→ **Description of the task**:
From the entries below, return only the lines starting at the one that contains "Like musa's tweet asking about the photo" and ending at the one that contains "Given: Click the servings value 100", exactly as they stand.

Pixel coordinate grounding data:

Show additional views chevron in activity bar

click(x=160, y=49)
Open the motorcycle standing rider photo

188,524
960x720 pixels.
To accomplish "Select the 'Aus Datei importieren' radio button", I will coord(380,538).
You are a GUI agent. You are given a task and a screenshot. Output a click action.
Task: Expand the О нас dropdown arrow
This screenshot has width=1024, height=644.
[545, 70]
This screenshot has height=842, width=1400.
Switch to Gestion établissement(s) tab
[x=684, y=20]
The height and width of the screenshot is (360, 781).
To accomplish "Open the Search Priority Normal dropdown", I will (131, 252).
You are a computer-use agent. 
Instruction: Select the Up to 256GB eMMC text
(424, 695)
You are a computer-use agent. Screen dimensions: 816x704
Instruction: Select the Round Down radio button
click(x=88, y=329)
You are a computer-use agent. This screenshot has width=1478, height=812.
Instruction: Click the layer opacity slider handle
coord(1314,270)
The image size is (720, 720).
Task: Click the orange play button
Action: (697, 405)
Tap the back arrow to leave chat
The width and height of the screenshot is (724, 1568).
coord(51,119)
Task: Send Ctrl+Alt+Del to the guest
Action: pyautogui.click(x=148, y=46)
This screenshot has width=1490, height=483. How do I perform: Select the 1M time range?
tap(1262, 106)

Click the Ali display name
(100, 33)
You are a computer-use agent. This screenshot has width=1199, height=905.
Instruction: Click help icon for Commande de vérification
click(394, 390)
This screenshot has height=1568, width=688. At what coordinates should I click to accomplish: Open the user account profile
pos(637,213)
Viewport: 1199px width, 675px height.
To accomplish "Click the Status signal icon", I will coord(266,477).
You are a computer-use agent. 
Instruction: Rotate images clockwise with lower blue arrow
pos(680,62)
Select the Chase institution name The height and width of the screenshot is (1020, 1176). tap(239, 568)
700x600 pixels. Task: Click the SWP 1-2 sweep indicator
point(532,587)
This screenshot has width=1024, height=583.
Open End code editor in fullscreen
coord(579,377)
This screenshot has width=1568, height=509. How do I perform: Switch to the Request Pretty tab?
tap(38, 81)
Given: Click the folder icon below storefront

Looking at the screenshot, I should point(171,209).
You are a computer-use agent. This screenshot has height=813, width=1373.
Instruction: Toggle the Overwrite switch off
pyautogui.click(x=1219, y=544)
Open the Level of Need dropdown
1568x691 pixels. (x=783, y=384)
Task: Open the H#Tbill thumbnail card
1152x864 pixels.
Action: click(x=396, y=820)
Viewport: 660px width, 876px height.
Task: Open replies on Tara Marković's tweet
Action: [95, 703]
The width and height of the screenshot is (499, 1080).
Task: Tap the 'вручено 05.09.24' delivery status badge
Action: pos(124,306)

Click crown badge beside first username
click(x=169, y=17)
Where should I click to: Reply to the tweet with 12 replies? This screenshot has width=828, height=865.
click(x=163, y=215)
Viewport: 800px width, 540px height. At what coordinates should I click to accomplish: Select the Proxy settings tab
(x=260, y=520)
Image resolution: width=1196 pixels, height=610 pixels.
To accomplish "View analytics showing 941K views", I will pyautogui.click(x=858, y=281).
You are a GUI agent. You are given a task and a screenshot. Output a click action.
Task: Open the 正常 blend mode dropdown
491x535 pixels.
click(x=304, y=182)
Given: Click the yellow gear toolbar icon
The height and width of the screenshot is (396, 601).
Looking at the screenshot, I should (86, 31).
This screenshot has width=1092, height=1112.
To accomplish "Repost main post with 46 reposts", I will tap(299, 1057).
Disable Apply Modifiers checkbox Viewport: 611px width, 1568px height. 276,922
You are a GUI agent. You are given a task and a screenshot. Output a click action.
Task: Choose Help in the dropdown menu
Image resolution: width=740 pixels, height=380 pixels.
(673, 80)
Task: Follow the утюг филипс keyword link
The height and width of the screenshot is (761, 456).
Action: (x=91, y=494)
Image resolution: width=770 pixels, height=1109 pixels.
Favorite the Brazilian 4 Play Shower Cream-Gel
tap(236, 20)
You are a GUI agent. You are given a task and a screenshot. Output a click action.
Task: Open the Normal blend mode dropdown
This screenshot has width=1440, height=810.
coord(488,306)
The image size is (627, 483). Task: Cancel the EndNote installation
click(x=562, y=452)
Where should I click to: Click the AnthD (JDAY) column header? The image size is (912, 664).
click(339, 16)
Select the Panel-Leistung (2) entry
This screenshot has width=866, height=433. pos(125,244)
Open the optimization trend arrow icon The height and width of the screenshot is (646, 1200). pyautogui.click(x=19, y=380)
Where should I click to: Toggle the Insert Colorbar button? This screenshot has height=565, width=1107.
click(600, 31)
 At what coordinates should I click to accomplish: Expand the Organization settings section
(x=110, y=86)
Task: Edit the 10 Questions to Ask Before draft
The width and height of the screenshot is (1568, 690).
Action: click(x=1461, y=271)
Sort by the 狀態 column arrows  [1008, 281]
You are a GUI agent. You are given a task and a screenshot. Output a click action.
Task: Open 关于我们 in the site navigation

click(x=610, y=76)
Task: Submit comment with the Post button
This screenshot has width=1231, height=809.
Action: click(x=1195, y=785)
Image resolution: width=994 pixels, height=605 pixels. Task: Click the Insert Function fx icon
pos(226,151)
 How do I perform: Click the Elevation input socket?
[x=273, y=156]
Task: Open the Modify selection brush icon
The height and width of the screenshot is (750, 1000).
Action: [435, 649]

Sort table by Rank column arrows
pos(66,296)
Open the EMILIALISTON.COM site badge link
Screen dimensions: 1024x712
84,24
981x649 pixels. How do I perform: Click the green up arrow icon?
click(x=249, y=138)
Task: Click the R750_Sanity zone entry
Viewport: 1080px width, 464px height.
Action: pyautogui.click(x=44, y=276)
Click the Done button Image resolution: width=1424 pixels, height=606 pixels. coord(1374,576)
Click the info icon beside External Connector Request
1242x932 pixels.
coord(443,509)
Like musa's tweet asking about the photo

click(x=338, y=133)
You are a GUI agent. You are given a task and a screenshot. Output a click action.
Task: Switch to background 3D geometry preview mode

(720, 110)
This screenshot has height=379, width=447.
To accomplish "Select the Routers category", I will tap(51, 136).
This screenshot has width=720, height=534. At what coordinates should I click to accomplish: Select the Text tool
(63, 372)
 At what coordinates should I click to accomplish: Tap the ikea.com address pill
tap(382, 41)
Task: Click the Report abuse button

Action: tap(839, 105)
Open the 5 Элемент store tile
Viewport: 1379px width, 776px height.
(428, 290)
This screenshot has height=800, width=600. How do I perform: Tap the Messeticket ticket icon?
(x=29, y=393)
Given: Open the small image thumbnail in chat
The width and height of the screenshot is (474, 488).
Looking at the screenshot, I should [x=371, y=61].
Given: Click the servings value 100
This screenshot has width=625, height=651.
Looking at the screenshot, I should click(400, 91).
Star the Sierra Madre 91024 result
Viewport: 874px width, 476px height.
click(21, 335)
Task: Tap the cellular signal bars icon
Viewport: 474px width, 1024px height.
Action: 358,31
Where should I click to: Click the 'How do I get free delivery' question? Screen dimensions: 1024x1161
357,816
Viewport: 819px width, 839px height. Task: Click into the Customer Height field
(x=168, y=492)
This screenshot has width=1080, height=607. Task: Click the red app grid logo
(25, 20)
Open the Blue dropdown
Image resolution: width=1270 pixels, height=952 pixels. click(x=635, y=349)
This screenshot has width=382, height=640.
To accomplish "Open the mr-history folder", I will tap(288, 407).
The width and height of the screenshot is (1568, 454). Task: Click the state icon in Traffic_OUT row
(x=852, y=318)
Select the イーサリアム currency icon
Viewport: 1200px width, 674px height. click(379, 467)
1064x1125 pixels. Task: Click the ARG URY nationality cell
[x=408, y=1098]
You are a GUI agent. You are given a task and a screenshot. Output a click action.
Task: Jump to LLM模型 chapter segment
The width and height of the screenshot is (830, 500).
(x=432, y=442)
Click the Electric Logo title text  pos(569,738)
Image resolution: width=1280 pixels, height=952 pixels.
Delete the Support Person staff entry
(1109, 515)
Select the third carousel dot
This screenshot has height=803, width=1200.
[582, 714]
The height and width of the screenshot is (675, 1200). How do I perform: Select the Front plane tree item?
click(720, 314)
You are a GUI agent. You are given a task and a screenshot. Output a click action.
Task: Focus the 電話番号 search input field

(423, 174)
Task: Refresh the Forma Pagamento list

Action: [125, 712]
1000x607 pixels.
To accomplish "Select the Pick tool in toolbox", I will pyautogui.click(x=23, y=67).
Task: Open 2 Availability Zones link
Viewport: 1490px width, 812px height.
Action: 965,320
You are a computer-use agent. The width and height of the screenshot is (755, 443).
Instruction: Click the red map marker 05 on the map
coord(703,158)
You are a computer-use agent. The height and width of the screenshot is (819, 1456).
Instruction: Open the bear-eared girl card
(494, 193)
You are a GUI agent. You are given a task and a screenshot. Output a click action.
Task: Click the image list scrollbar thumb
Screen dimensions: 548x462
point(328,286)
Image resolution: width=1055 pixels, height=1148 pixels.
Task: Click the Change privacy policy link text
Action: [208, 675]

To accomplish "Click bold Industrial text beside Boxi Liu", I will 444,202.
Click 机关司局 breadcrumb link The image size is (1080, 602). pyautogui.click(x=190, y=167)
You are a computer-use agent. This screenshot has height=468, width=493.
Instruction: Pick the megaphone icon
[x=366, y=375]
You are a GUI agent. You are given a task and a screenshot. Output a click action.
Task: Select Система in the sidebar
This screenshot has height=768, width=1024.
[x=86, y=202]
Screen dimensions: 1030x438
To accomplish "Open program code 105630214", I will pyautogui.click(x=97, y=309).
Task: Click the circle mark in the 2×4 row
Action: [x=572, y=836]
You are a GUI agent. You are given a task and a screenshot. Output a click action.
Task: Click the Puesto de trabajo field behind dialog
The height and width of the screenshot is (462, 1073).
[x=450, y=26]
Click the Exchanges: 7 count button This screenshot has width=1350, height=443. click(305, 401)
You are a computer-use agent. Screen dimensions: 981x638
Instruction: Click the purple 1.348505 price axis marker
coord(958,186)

→ **Final answer**:
Like musa's tweet asking about the photo

click(x=338, y=133)
You are a GUI agent. You are given a task and a screenshot. Output a click action.
Task: Switch to background 3D geometry preview mode

(720, 110)
This screenshot has height=379, width=447.
To accomplish "Select the Routers category", I will tap(51, 136).
This screenshot has width=720, height=534. At what coordinates should I click to accomplish: Select the Text tool
(63, 372)
 At what coordinates should I click to accomplish: Tap the ikea.com address pill
tap(382, 41)
Task: Click the Report abuse button

Action: tap(839, 105)
Open the 5 Элемент store tile
Viewport: 1379px width, 776px height.
(428, 290)
This screenshot has height=800, width=600. How do I perform: Tap the Messeticket ticket icon?
(x=29, y=393)
Given: Open the small image thumbnail in chat
The width and height of the screenshot is (474, 488).
Looking at the screenshot, I should [x=371, y=61].
Given: Click the servings value 100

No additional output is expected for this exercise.